◆ Supplied records ◆
"""
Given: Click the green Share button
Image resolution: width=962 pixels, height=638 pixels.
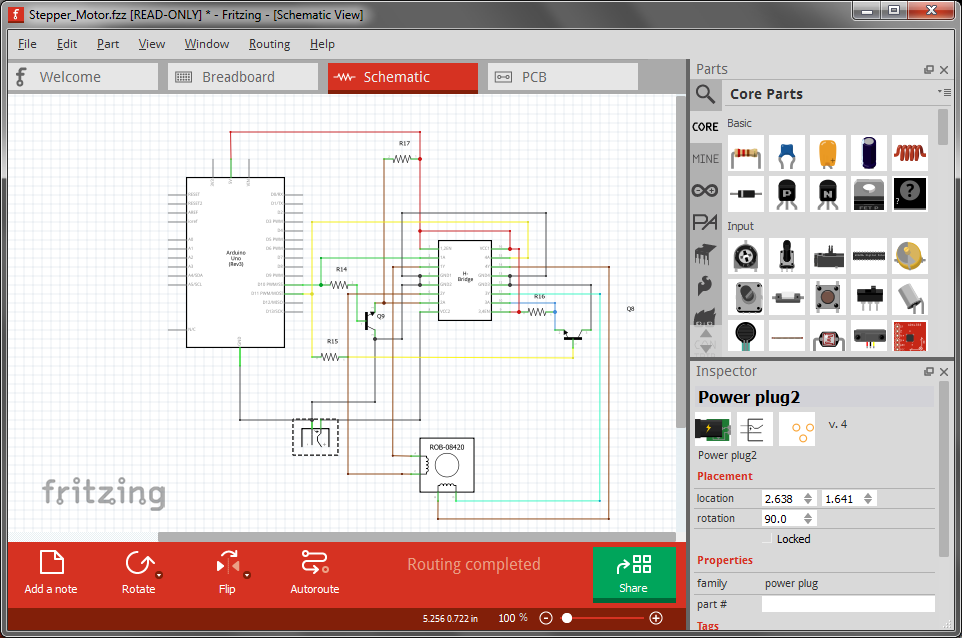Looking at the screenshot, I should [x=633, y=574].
"""
"""
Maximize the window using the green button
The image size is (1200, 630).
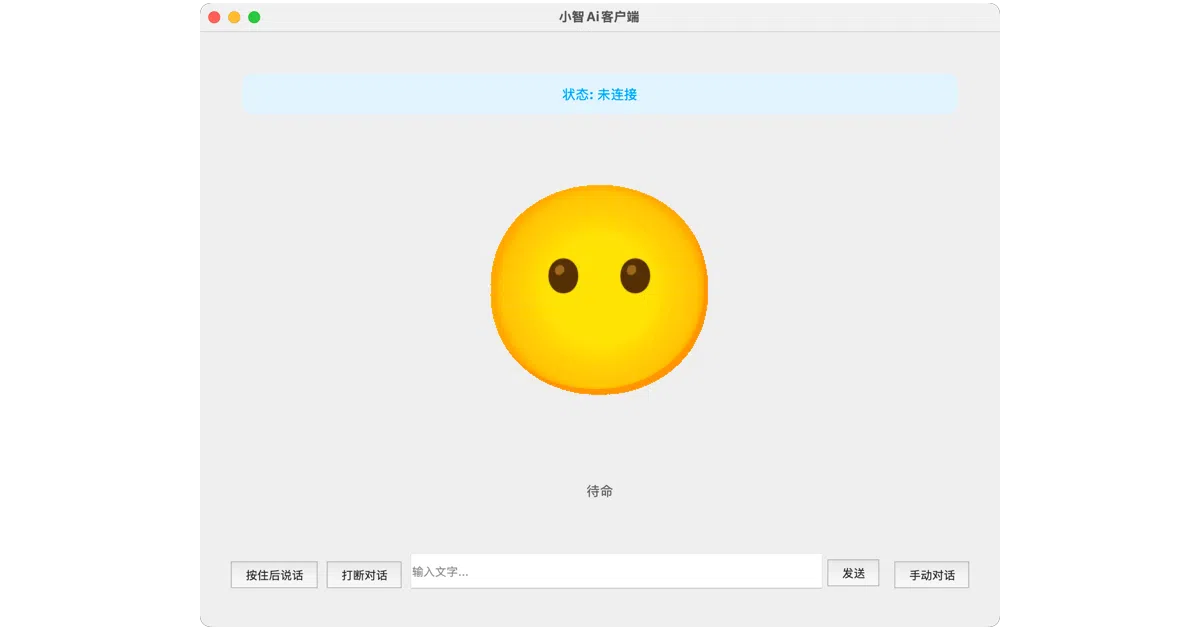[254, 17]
"""
"""
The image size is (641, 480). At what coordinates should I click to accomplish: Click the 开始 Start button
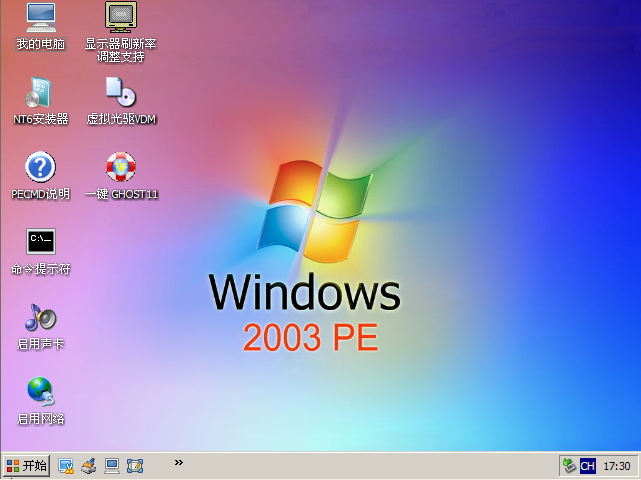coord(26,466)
"""
◆ Assigned task ◆
Whenever a line of the records above contains the word "green", it counts toward the total; give that total alone.

◆ Answer to this problem ◆
2